• TRECHO DO DOCUMENTO:

Um homem esbelto, de perfil longilíneo e nariz afilado, que não dispensava uma cigarrilha na mão. O tempo conservou uma única fotografia em preto e branco de Antonio Lopes de Amorim Diniz (1884-1953), cujo apelido Duque fazia referência ao estilo dândi do bailarino, compositor, jornalista e teatrólogo brasileiro, nascido em Salvador, na Bahia.

Duque desenvolveu sua carreira na Europa. Especialista em maxixe, passou a divulgar o gênero ao lado da bailarina francesa Gaby. Foi graças à influência de Duque que, em 1922, o magnata Arnaldo Guinle financiou uma viagem do grupo Oito Batutas a Paris.

“Foi a primeira vez na história que um conjunto brasileiro levou a música popular do país para a Europa. Naquela altura, Paris era a grande capital cultural do mundo, onde tudo acontecia”, afirma o maestro Antonio Seixas, diretor musical do espetáculo “Do Palais a Paris: 100 anos dos Oito Batutas”, que estreia nacionalmente nesta quarta (15), em Belo Horizonte.

Aproveitando o gancho da apresentação ocorrida em abril de 1919, no Cine Palais, no Rio, considerada o pontapé inicial na carreira do grupo fundado por Pixinguinha – e que tinha ainda, em sua formação original, Donga (violão), China (canto, violão e piano), Raul Palmieri (violão), Nelson Alves (cavaquinho), José Alves (bandolim e ganzá), Jacó Palmieri (pandeiro) e Luís de Oliveira (bandola e reco-reco) –, Seixas idealizou o projeto, que visa resgatar esse legado.

• INSTRUÇÕES DAS TAREFAS:
1: Reescreva a passagem do trecho sobre Duque que vai de "Um homem esbelto, de" até "Salvador, na Bahia.", substituindo "cigarrilha" por "bengala".
2: Quem eram os integrantes da formação original dos Oito Batutas, segundo o trecho sobre Duque?

• MATERIAL FORNECIDO:
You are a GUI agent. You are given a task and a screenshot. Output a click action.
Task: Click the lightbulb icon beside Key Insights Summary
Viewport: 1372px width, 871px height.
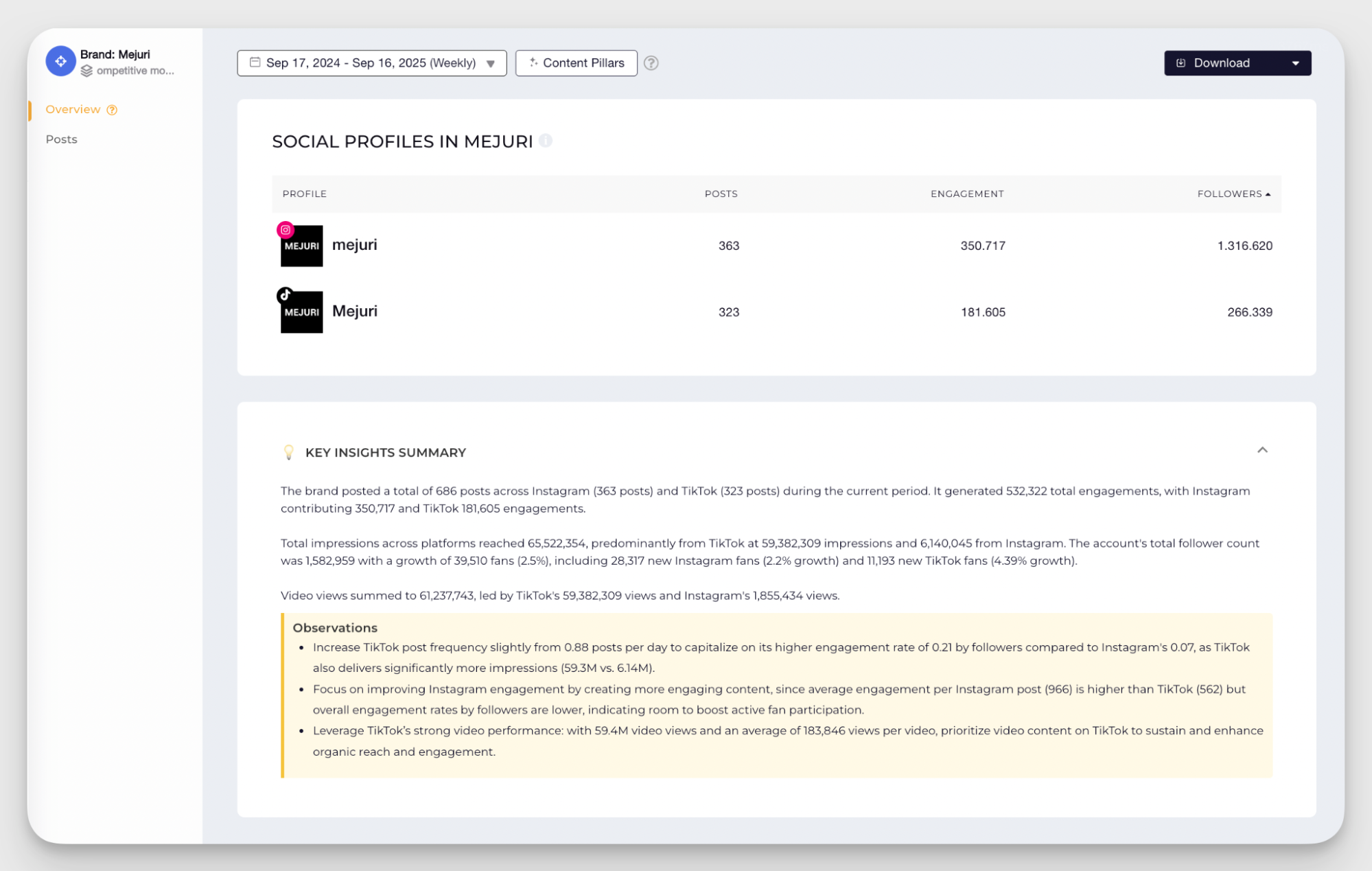[x=289, y=452]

• RESPOSTAS EM ORDEM:
1:
Um homem esbelto, de perfil longilíneo e nariz afilado, que não dispensava uma bengala na mão. O tempo conservou uma única fotografia em preto e branco de Antonio Lopes de Amorim Diniz (1884-1953), cujo apelido Duque fazia referência ao estilo dândi do bailarino, compositor, jornalista e teatrólogo brasileiro, nascido em Salvador, na Bahia.

2: Pixinguinha, Donga, China, Raul Palmieri, Nelson Alves, José Alves, Jacó Palmieri e Luís de Oliveira